The rate of Coronavirus Disease 2019 (COVID-19) vaccinations in the UK has slowed down over the past weeks. Even though the country is one of the most vaccinated in the world, the number of infections has picked up recently.
According to government data, between 100,000 and 300,000 people were vaccinated daily in June, peaking at 299,837 people on June 22nd. From July 4 onwards, the number fell to below 100,000. On July 5th, only 76,962 citizens received a shot.
On April 1, 46.1 percent of UK citizens had received at least one shot of the COVID-19 vaccine. This number rose to 67.2 percent by July 7. However, the number of daily new confirmed COVID-19 cases per million people surged from 66.55 to 401.23 during this period. Despite first dose vaccinations rising by 45 percent during this period, the number of new daily infections rose by 502 percent.
According to a joint study by the Office for National Statistics (ONS), the Department for Health and Social Care (DHSC), the UK Biocentre, and the University of Oxford, 89.8 percent of the adult population is believed to carry antibodies as of June 14, either due to past infection or as a result of vaccination. Between June 14 and July 7, new daily coronavirus cases per million people jumped 273 percent from 107.33 to 401.23.
Interestingly, men seem to be disproportionately affected by the latest wave of infections. According to a study of 47,000 UK citizens by scientists at the Imperial College between June 24 and July 5, “risk among men was around 30% higher than that among women.”
Among UK citizens aged 18 and older, 87.1% are partially vaccinated and 66% are fully vaccinated against COVID-19 as of July 10. The British government is now debating whether or not to expand the campaign to children.
However, many medical experts oppose the idea. A Daily Mail report cites three recent research studies published on preprint server medRxiv, which showed that children face a very low risk of severe illness or death from COVID-19. The studies were conducted by researchers at University College London, the University of York, and the University of Liverpool.
According to one preprint study published on July 8, SARS-CoV-2 viral infections only accounted for 25 (0.8 percent) out of 3,105 child deaths during the first year of the pandemic, “equivalent to an infection fatality rate of 5 per 100,000 and a mortality rate of 2 per million.” During the same period, 268 children died from trauma and 124 died from suicide.

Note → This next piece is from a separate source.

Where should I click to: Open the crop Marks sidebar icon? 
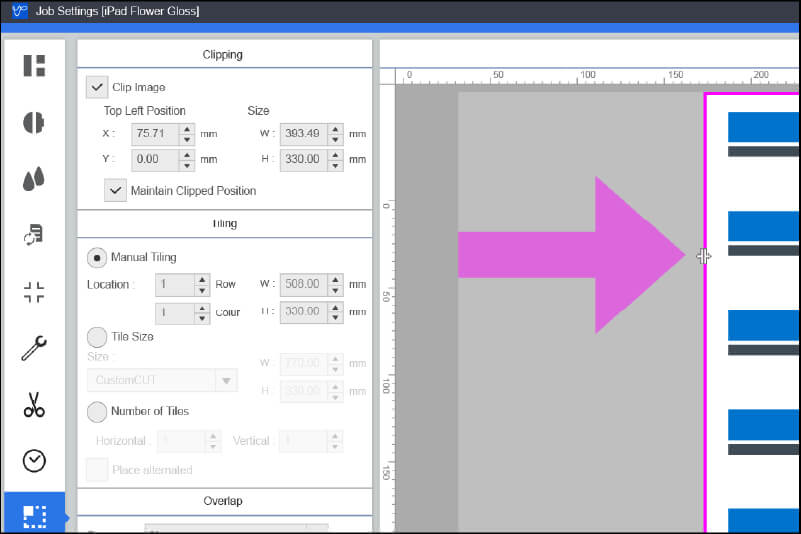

The authors concluded that since the demographic has an “extremely low” risk of death, removing kids from social events and schools might prove to be “a greater risk” than the SARS-CoV-2 virus.
Another preprint study found that hospitalized children and young people (CYP) at “greatest vulnerability of severe disease or death from SARS-CoV-2 infection are infants, teenagers, those with cardiac or neurological conditions, or 2 or more comorbid conditions, and those who are obese.”
A third preprint study evaluated the risk factors of intensive care unit (ICU) admission and death among CYP during the first year of the pandemic. Of 12.02 million individuals between 0 and 17 years old in the UK in 2020, 251 individuals, or 1 in 47,903, were admitted to the pediatric ICU.
Additionally, 309 CYP, or 1 in 38,911, were admitted to an ICU with paediatric inflammatory multisystem syndrome (PIMS-TS), a rare systemic illness in children following SARS-CoV-2 exposure. The authors concluded that “CYP were at very low risk of severe disease and death from COVID-19 or PIMS-TS.”
Professor Russell Viner, a senior author on two of the studies, stated that the findings prove the risk of illness and death from COVID-19 is very low in kids and youngsters.
“Those young people at higher risk are those who are also at higher risk from any winter virus or other illness – that is, young people with multiple health conditions and complex disabilities… Our new findings are important as they will inform shielding guidance for young people as well as decisions about the vaccination of teenagers and children, not just in the UK but internationally,” Viner said to Daily Mail.
In an interview with The Guardian, Professor Adam Finn of Bristol University stated, “Children transmit Covid to some extent, although they rarely suffer badly from the disease themselves. If you offer them vaccines, then you put them at risk of possible side-effects – so there really needs to be some significant, tangible benefit to them, not just the indirect protection of adults from Covid-19.”